New Yorkers are all about having the best experiences, the best slice of pizza, drinking rose on the best rooftop bar, and essentially getting an invite to any of the most exclusive or secret events that the city buzzes with nightly. Whether you have the most memorable night eating late night chicken tenders with the band members of Capital Cities (true story) or buying Aziz Ansari a cocktail when you bump into him at the Top of the Standard, I think it’s safe to say that New York truly does offer once in a lifetime experiences that never seem to run out.
One of these memorable experiences for me was most recently at Per Se. Yes, the Per Se at Time Warner Center with Chef Thomas Keller in the flesh. This was able to happen due to Starwood’s SPG Moments which is a program that members can redeem Starpoints for curated and special events that money can’t buy across music, sports, culture and culinary. The way I see it is if you are deciding between a free night at a hotel with your points OR a private dinner with one of the most famous chefs in the country that includes: a tour of the infamous and super serious kitchen, an intimate 5 course meal with wine pairings, and the chance to watch TK break down a whole duck in the private dining room before your eyes, well.. YOU CHOOSE SPG MOMENTS. This is a great way to use your points and gain access to something that regular Per Se customers cannot partake in on a regular evening.
Savory Rice Krispie
So let’s get chatting about the night already. Upon arrival, a champagne glass magically appeared in right hand while my left hand was immediately reaching for a savory Rice Krispy treat hor dourve with a Japanese spice called togarashi. Now I rarely see this marshmallow packed guy at a restaurant and seeing it at a fine dining establishment really tickled me pink. His other famous bit was a coronet ice cream cone with salmon tartar packed in.
When Chef Thomas Keller gently grabbed me by the arm (in a fatherly way) and led me into the kitchen, I had no idea what I was in for. I’ve spent many hours in New York City restaurant kitchens, and I will say I have NEVER seen anything quite like this. It was the most quiet, patient, and cooperative kitchen that probably ever existed. It seemed like an operating room. No yelling chefs, no small corners where you could get bopped in the head with a running chef, and just enough space to create the artwork that is being delivered to guests’ blank canvases. There’s one kitchen for the main dining room and one for the private dining room which is where our food was prepared.
Kitchen Hard at Work
The first-course was Thomas’ (I feel like I can call him by his first name now) signature dish: Oysters and Pearls which is oysters and caviar. This cup of richness is quite rich and a great introduction into the meal. The bread basket was gorgeous which I would have expected. The pretzel roll plays a nod to the New York City cuisine and the server came by around several times throughout the meal offering us seconds, thirds, fourths which were hard to resist because you want to try each kid of carb, right? The Waldorf Salad did nothing for me, but it was the sauce on the Dover Sole that struck and should immediately be bottled and sold online. The sole was prepared in an almost cylindrical shape with a great ramp top “panade” coating bathing marvelously in the brown butter emulsion. The next course was definitely the best and really the menu increased satisfaction with each course. At the last savory dish here, Chef made another appearance and showed us with his bare hands how to break down a duck, the bones, and even extrude the blood to then use to make the sauce. I always say duck is one of the hardest dishes to make not because of tried but because I’ve had so many tough ducks in the city so I just figured it was an animal I didn’t agree with. However, the duck at Per Se is one of the best pieces of duck I’ve ever had (Juni has a fabulous one as well). It was tender, cut perfectly without breaking my arm and went down nicely.

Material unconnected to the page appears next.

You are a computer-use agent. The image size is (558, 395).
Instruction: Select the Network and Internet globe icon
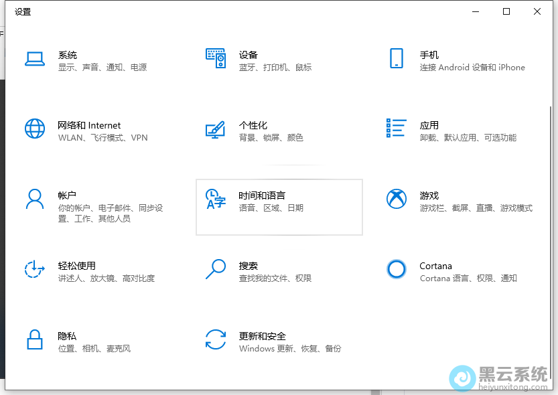(35, 129)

Dessert time basically enlisted a parade. First a block of Kunik cheese from Nettle Wood Farms paired with a Muscat grape tart followed by a Toasted Coconut Mousseline of Devil’s food cake and dulce de leche ice cream where chef learned to make in France. It didn’t stop here though. Dessert stands leaped onto the table full of chocolates, macarons, caramels, and probably any other dessert bites you can think of.

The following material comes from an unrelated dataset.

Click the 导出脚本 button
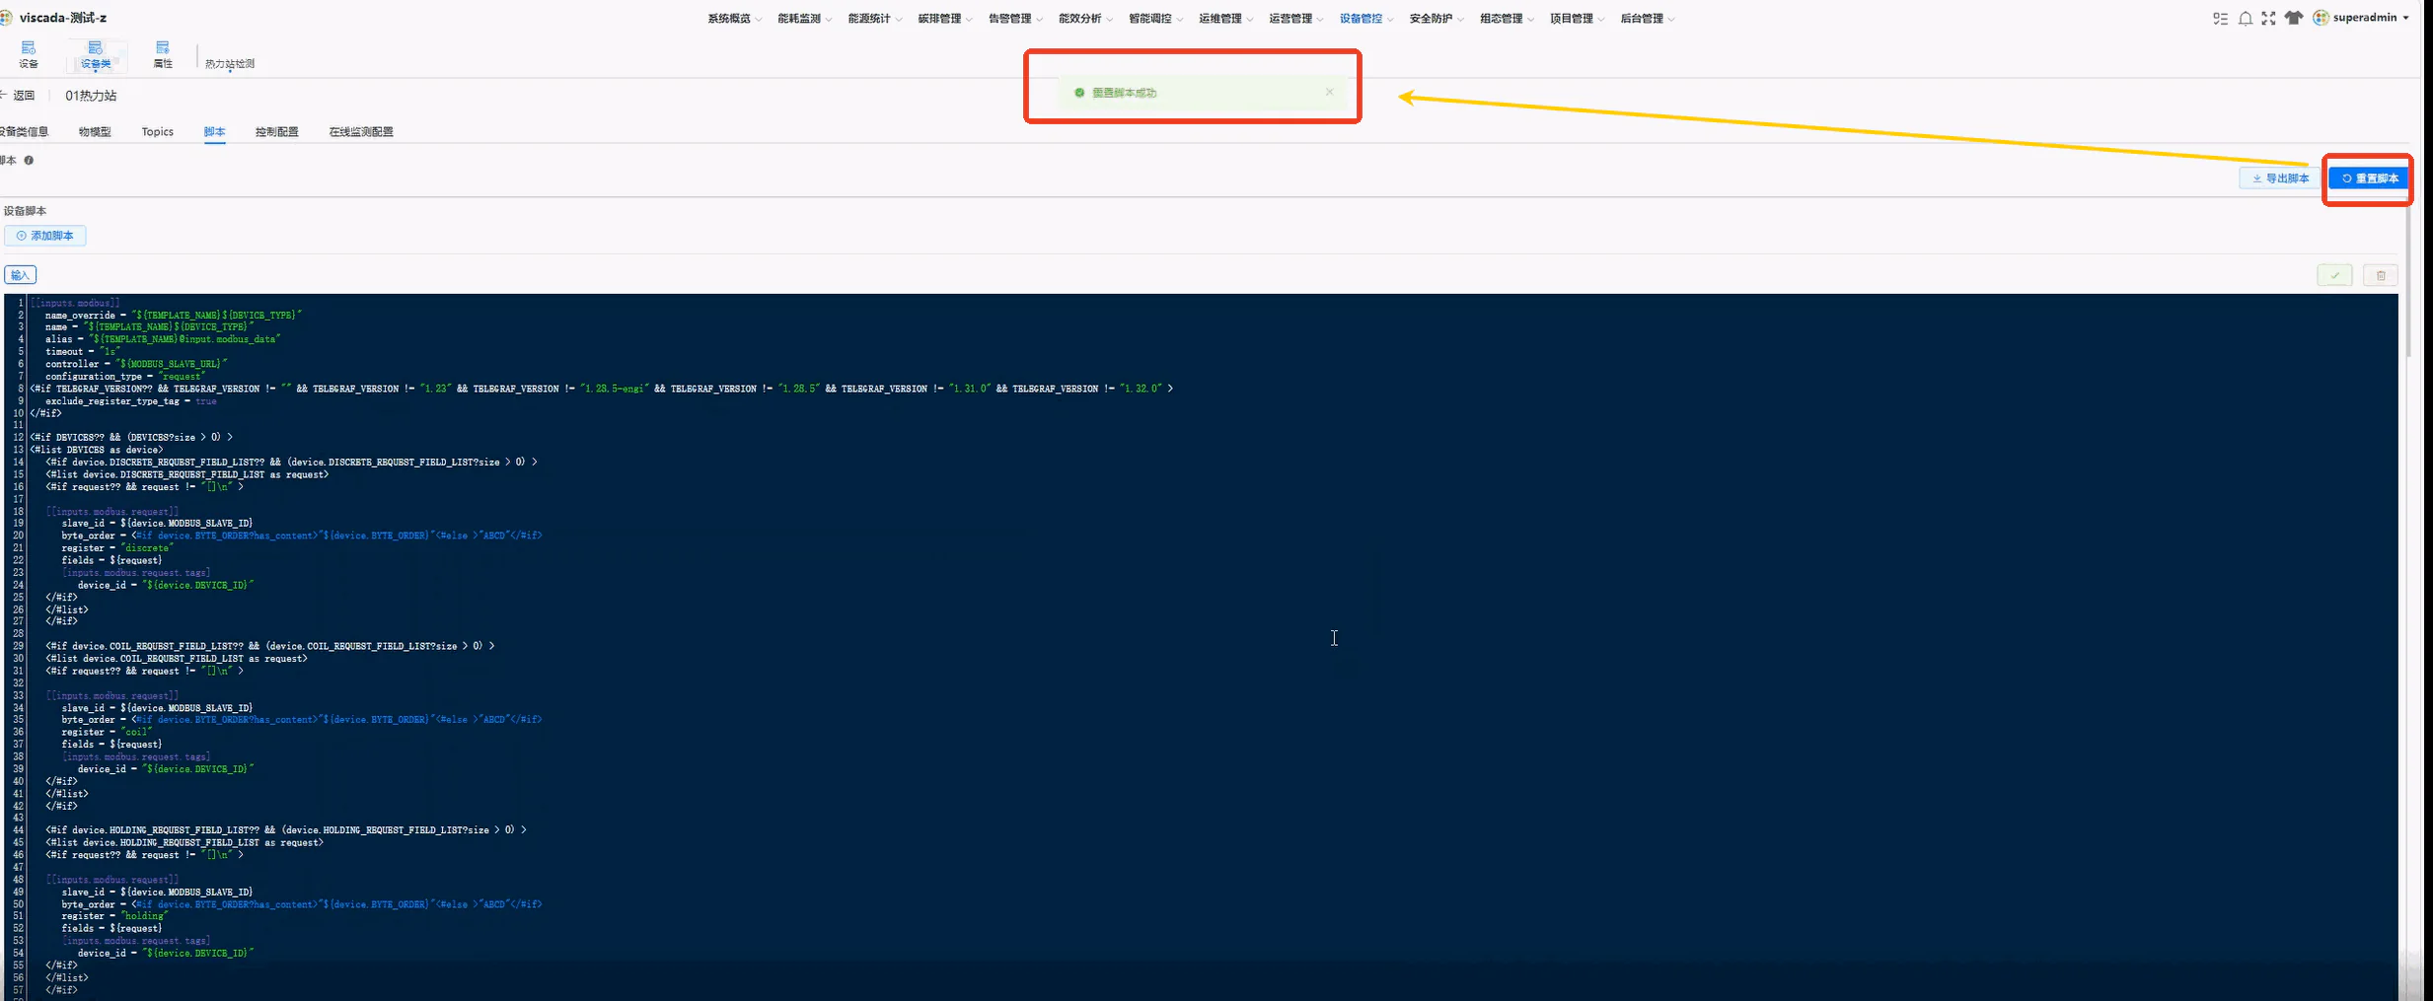The width and height of the screenshot is (2433, 1001). tap(2280, 179)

With the controversy of Per Se losing stars in Pete Well’s most recent review in The New York Times, I wasn’t sure what to expect. Was the food just old news now and had the service really lost its pep? Chef Keller said something at the very beginning of the meal that I have always believed and it in turn really defined the whole evening. “It’s not where your reservations are, it’s who they are with.” Let me elaborate. Per Se was not the best meal I’ve ever had, and to be honest, I don’t think any restaurant serving a tasting menu priced at $325 will ever be my favorite meal because that’s not my style. However, I had one of the best nights out in New York City because of the following: the amazing hospitality and service at Per Se, watching Thomas Keller enjoy every moment while showing us his “home” and sharing his personal stories from culinary school and kitchens, and meeting a wonderful table full of strangers who are as passionate about restaurants as I am. This is what Per Se and SPG Moments is all about. Giving you an experience you will truly never forget and reminding you why New York’s dining scene is so special.